PROMPT>
Copy each line of the records that holds the string "computer".

DATA TO PROCESS>
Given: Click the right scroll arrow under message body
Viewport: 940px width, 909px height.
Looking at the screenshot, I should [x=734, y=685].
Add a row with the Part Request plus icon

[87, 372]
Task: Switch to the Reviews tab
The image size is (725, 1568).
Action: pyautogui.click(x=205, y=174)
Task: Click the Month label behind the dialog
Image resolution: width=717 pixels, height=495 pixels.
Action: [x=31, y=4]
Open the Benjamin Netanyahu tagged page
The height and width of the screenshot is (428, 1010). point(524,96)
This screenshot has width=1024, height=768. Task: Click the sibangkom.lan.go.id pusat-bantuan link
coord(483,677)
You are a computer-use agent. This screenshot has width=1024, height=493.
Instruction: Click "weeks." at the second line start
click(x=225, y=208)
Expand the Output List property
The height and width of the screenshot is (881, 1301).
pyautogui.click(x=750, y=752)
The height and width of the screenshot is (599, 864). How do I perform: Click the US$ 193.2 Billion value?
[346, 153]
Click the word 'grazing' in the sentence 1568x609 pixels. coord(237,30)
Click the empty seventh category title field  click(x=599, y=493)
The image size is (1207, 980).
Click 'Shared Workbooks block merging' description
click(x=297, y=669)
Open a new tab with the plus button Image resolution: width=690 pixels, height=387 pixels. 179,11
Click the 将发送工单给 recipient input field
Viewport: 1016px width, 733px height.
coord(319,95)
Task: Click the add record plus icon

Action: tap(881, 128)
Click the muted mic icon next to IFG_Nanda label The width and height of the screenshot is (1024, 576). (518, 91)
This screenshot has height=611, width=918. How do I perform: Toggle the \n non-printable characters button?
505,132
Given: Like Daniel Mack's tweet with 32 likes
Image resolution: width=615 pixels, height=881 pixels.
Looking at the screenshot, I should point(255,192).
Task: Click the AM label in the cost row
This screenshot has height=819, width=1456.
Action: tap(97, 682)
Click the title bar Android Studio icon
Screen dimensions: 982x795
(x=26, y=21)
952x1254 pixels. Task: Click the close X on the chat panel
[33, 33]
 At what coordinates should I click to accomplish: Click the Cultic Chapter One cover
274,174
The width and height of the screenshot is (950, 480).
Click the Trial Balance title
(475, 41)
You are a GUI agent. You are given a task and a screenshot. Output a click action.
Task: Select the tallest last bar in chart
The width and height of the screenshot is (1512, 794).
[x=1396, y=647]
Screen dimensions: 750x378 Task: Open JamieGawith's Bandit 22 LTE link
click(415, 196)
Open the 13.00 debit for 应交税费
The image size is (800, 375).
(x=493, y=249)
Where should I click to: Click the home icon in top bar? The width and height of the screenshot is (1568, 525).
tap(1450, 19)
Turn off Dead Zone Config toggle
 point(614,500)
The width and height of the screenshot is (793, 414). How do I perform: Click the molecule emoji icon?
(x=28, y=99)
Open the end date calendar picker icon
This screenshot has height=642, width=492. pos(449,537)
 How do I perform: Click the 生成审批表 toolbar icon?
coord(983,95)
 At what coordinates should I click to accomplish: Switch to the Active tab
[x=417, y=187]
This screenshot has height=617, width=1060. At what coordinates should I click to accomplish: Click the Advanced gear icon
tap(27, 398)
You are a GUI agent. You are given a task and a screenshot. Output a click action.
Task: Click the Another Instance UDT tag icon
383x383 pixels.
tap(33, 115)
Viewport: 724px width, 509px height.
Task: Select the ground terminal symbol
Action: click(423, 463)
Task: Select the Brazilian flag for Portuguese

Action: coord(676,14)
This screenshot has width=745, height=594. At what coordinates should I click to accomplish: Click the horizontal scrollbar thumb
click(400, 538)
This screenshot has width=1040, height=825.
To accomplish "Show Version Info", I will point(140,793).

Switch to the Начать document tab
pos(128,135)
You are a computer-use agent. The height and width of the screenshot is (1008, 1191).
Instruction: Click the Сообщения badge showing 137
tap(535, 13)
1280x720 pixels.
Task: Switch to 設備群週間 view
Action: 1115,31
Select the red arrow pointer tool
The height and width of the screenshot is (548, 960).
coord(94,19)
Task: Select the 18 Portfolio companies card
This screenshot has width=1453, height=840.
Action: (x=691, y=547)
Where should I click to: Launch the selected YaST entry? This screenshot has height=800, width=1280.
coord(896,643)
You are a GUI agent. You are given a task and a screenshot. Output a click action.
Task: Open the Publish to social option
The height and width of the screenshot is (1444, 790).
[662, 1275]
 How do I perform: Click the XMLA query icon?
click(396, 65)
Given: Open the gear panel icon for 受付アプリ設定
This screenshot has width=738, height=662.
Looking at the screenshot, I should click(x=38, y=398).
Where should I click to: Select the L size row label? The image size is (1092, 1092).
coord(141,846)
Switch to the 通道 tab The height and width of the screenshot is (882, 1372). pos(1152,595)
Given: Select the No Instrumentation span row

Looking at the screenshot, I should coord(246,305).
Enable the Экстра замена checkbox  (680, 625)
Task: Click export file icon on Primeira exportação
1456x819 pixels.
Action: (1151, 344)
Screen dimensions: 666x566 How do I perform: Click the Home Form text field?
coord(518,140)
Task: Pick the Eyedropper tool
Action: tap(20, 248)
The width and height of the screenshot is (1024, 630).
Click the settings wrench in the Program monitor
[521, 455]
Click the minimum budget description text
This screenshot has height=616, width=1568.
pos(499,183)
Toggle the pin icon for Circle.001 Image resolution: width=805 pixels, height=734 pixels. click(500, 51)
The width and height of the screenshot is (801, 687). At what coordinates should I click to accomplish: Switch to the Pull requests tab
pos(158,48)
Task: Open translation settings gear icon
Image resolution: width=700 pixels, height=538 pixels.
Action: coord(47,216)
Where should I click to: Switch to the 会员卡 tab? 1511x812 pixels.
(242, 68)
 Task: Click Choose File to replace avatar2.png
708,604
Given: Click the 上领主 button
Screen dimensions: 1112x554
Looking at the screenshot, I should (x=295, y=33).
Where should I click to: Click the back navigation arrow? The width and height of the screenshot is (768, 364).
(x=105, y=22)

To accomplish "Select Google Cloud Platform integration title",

REPLY>
You are a computer-use agent. This screenshot has width=1024, height=493.
You are a computer-use agent. The height and width of the screenshot is (1008, 1191).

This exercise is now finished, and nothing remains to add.